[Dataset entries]
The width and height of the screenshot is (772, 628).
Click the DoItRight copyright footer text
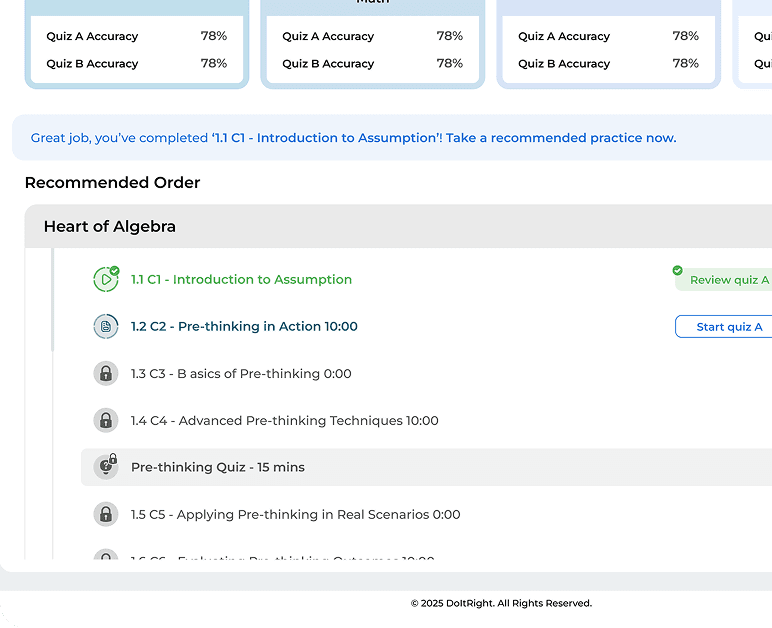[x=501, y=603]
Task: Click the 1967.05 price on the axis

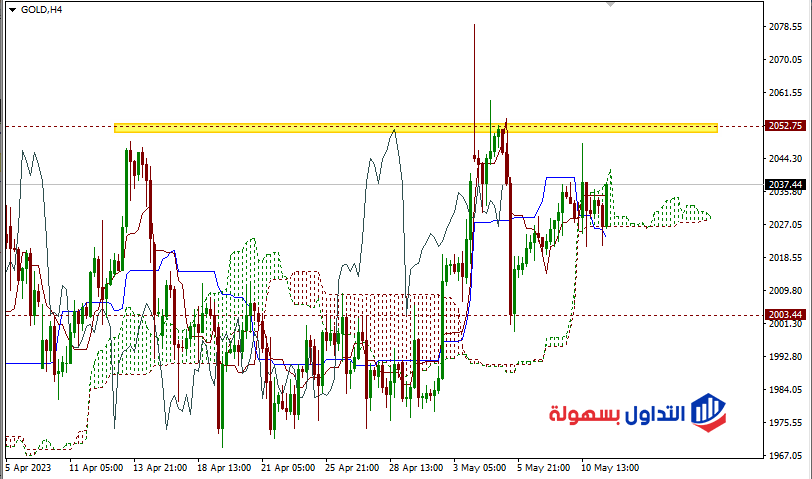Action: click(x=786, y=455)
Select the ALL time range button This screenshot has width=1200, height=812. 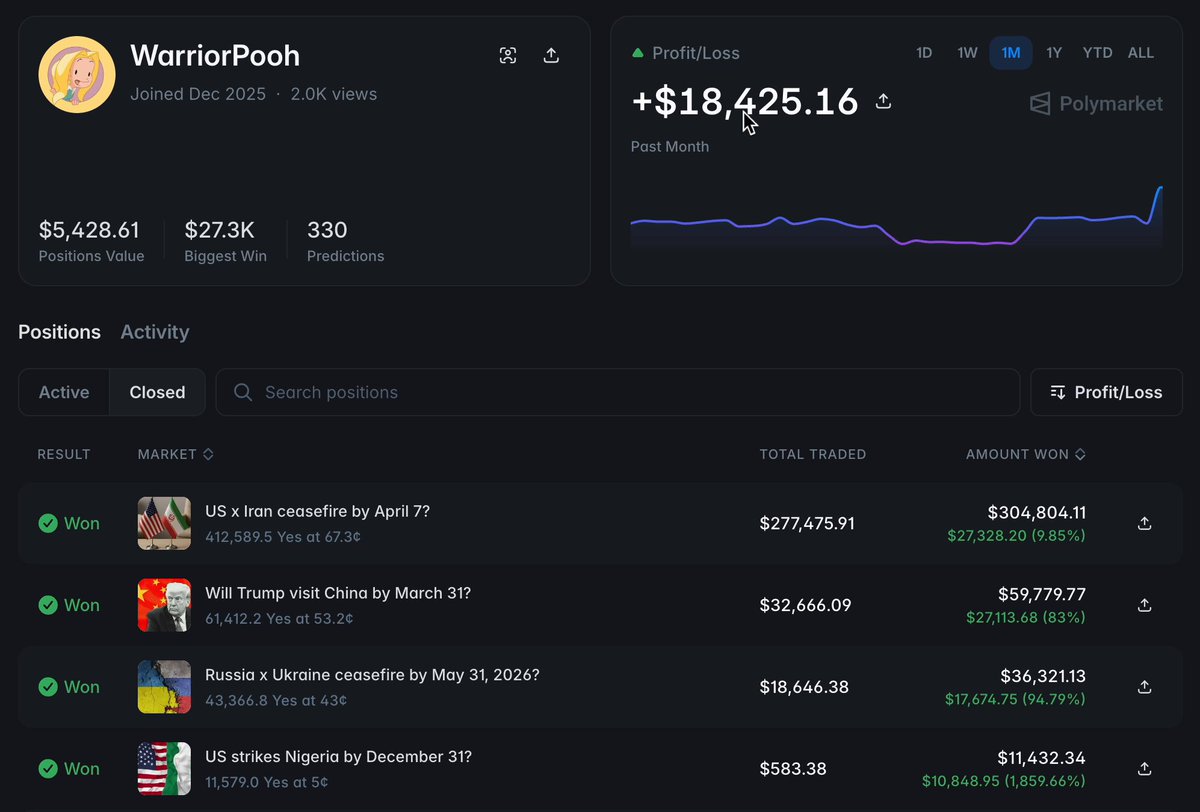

Task objective: Could you set down every record above word for word, leaving out the pictures?

Your solution:
The width and height of the screenshot is (772, 628).
Click the DoItRight copyright footer text
[x=501, y=603]
Task: Click the 1967.05 price on the axis

Action: click(x=786, y=455)
Select the ALL time range button This screenshot has width=1200, height=812. 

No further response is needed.